なんだかぎゅっと俺の上着を握りしめていて、ぞんざいに扱っているという訳でもないし。
「な、名前……教えてよ……。あなたの名前が知りたいの」
さっきリンガルさんが口にしてなかったかな、と思いつつも教えてやることにした。
別に減るもんでもないし構わないだろう。
「俺の名前はディル。えーと……12歳だよ」
名前、しかも貴族としての名前じゃないのでなんとなく寂しい気持ちがして年もつけてやった。
ディルレアン・ド・コーラム。嫌いじゃなかったんだけどなぁ。
「ディル……くん……? この上着結構上等な生地だから貴族かと思ったけど違うんだ……。ふぅん、でも12歳か。私より一つ年上なのね」
「あー別に上等って訳でも……。ま、悪いもんでもないけどさ。フランシスは11歳か。性格はともかくとして見た目は大人びてるね」
上等な服かどうかで言えばそこそこの服だと思う。一応伯爵家として身なりは整えるように言われてるし。
ただ貴族ということはバレてはいけない事。それにおそらくだけど王都にでもいけばこのくらいの服はいくらでもある。
なので誤魔化しつつ答え、フランシスの年齢を聞いての正直な意見を言ったつもりだったのだが。

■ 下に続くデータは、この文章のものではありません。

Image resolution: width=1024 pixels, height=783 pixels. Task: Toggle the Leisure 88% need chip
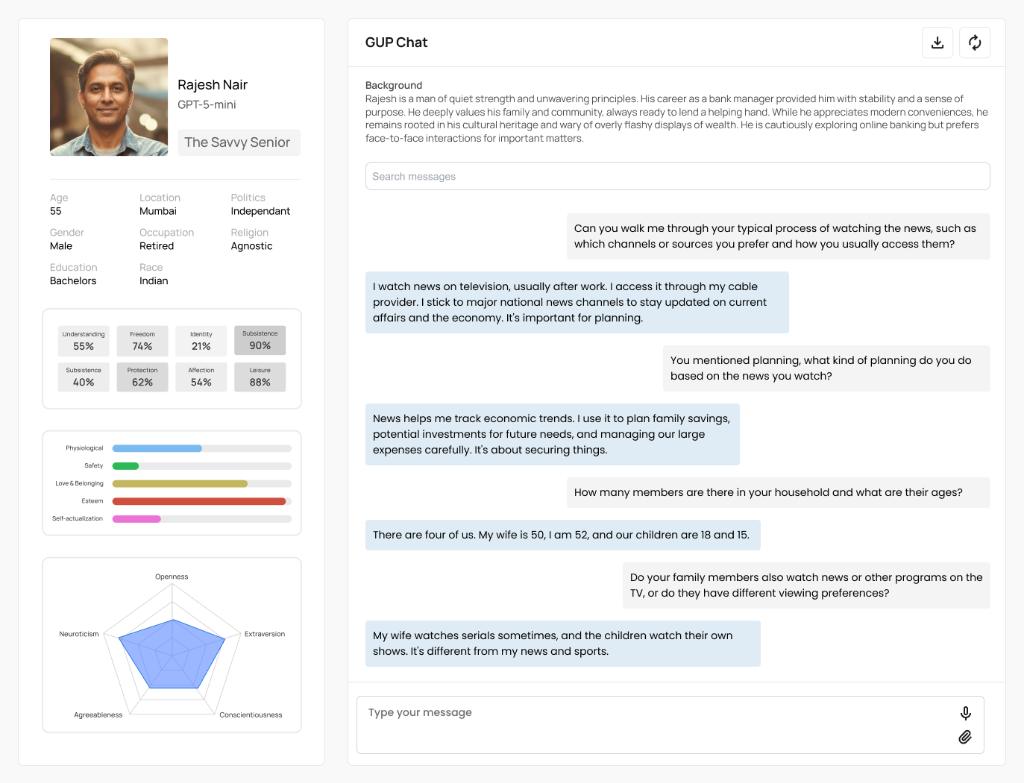259,376
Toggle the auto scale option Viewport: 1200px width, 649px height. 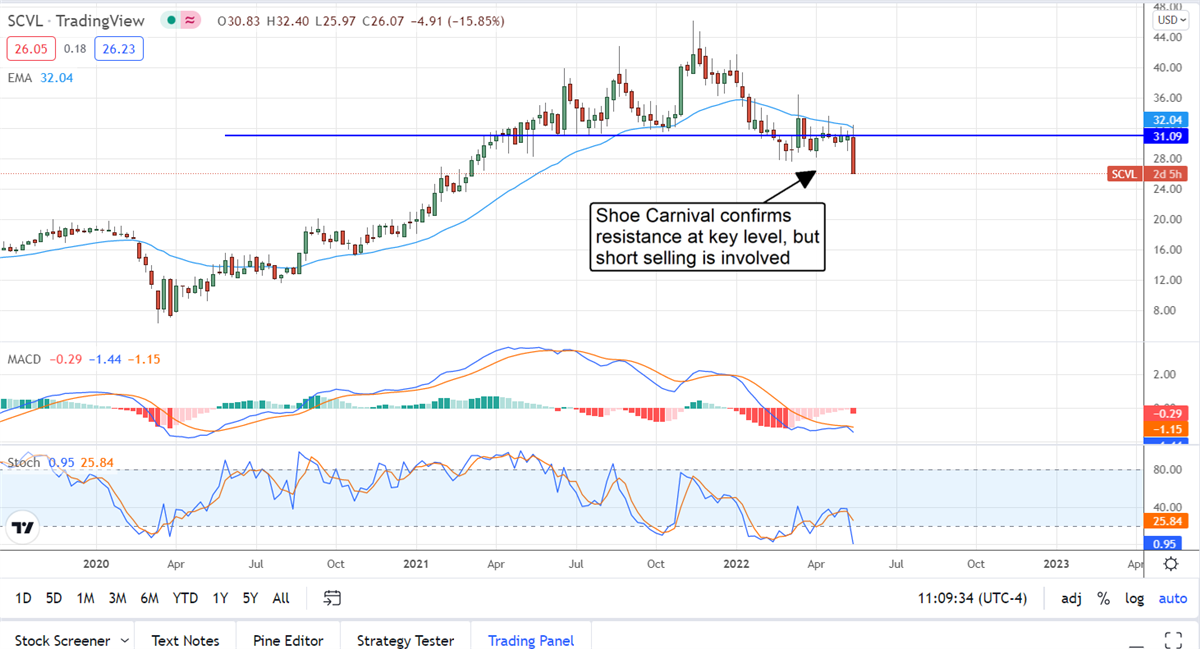pyautogui.click(x=1172, y=598)
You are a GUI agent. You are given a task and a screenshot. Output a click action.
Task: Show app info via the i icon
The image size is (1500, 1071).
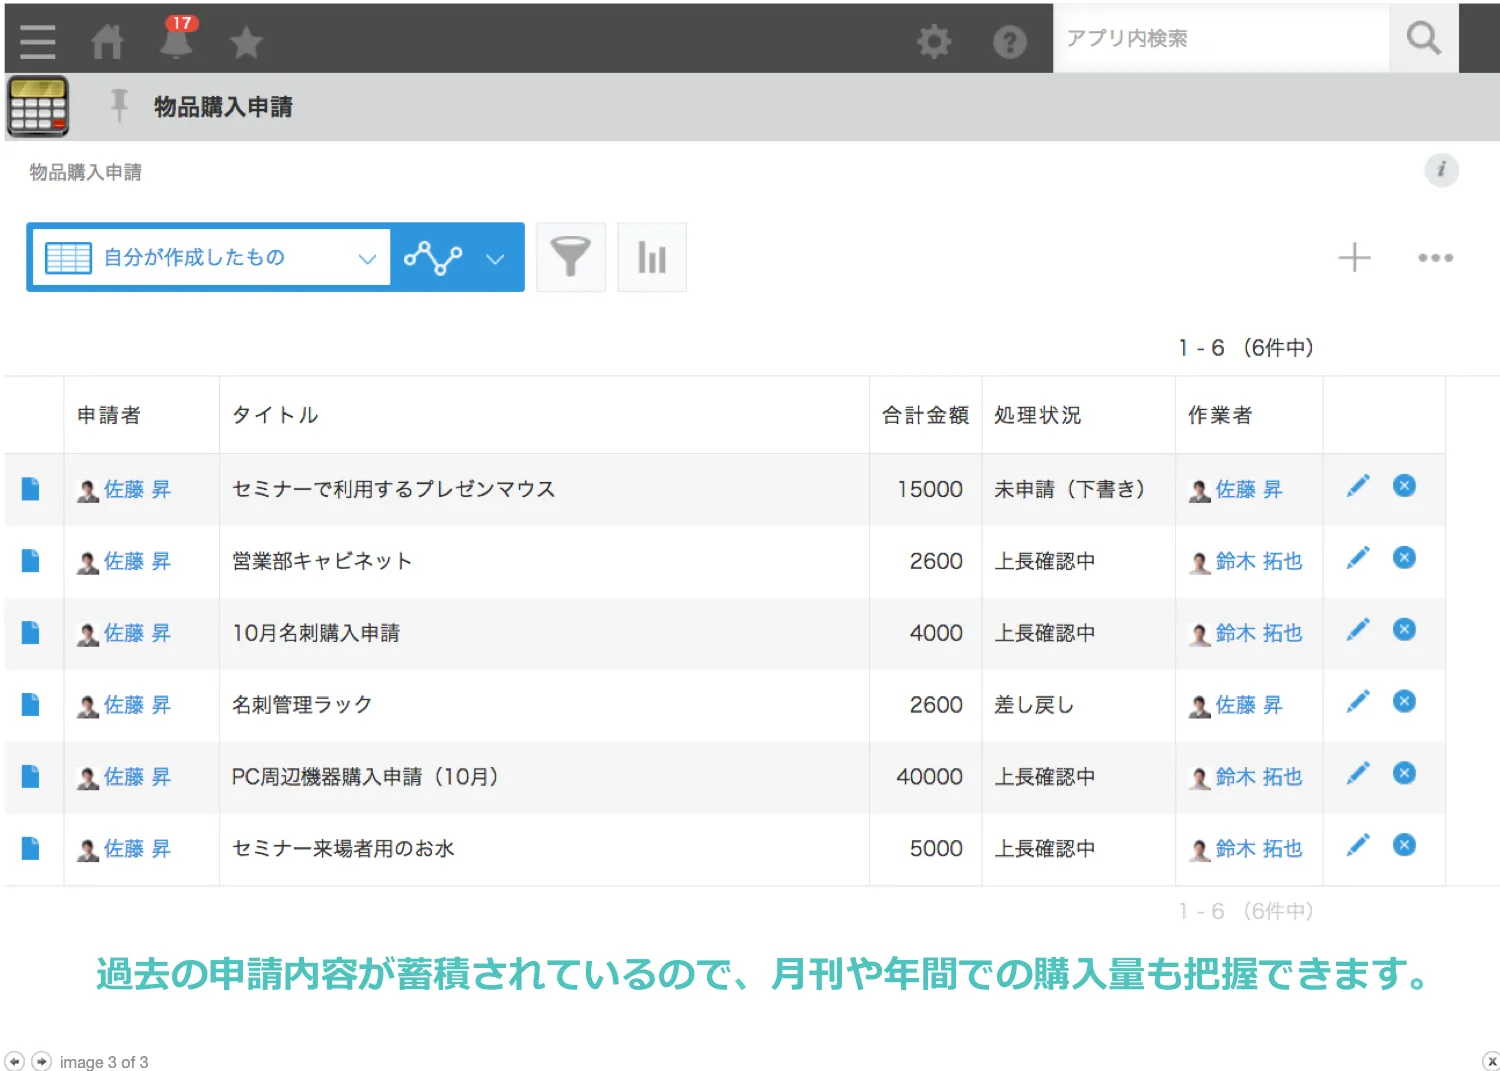point(1441,169)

「ちょ、ちょっと性格はともかくとしてって何よ! 性格だって落ち着いてるわよ」
「ど、どこがぁ~……? 暴れ馬みたいな性格だと思うけど」
フランシスを見て落ち着いていると言う人は十人いて十人いないだろう。
いや、確かに最初よりかは落ち着いた雰囲気を出してるかもしれないけれど、俺には土下座を強要された時の記憶が頭に焼き付いている。

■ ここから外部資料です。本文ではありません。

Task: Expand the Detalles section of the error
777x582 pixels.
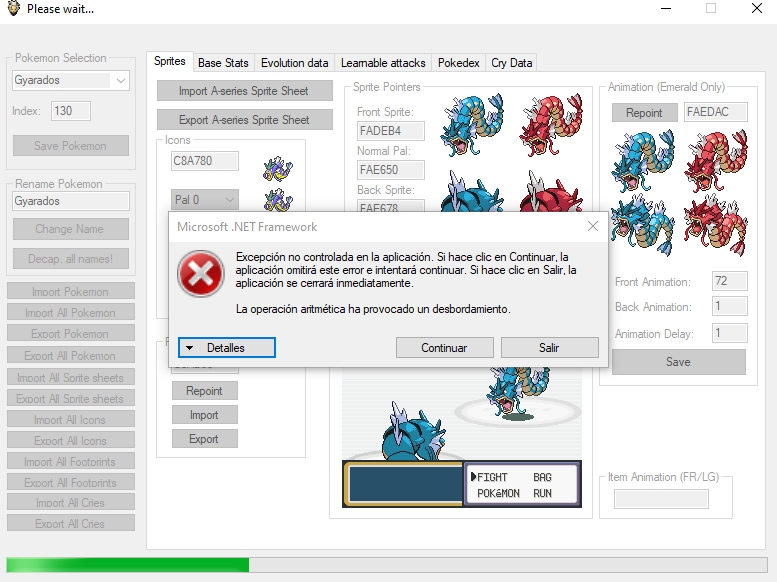Action: click(x=226, y=348)

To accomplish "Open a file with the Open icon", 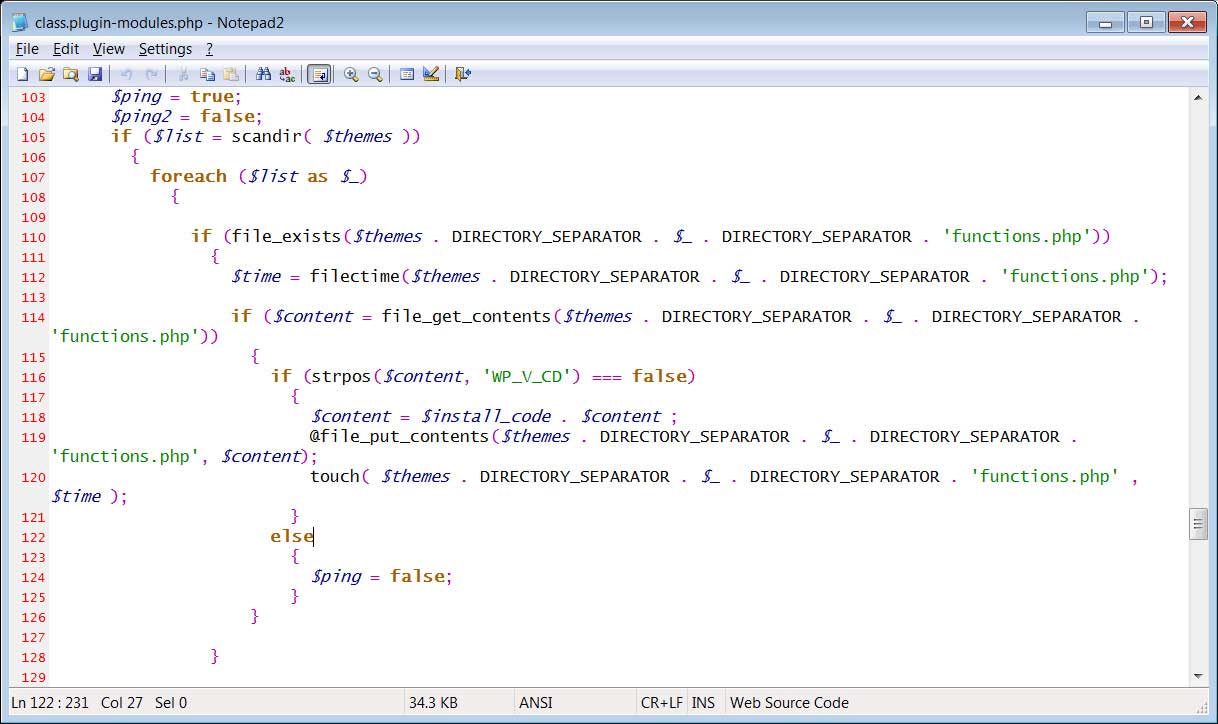I will click(47, 73).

「あ、あ、あ、暴れ馬ぁ。しっつれいね! そんなこと言われたの初めてよ! 普段なら私は…………はぁ。とにかく暴れ馬はやめて」
言い得て妙だったとは思うがフランシスには不満だった様子。
物凄い剣幕で言った後、少し肩を落として呟いた。
だが、確かに女の子相手に暴れ馬はなかったかな?
じゃじゃ馬とかのほうがよかったんだろうか?
しかし今更じゃじゃ馬と言い換えてもさらにヒートアップしそうな気がする。
なので逆に尋ねかけてみることにした。
「分かった分かった。じゃあ何だったら良かったの?」
「そうね……。しろ……じゃなくて…………可愛い子リスとか……?」
「子リスぅ!? どこの、だれが、子リスなの? フランシスが? それ何の冗談……」
キュッと目を一度つぶり、周囲をキョロキョロと見回してから飛び出してきた言葉に、俺は反射的に声をあげていた。
いや、だって子リスは流石にないだろう?
「ばかばかばかばか。ディルくんのばかっ!」
「あ、だめだめ。叩かないで。俺の事叩いたらまた土下座させないといけなくなるから」
「あぅ……」
拳を振り上げていたフランシスの顔の前に手を向けて制止をかける。
プルプルと唇を震わせているのは、あの時の事を思い出しているのだろう。目をウルウルと滲ませると先へと向けて足早に進みだす。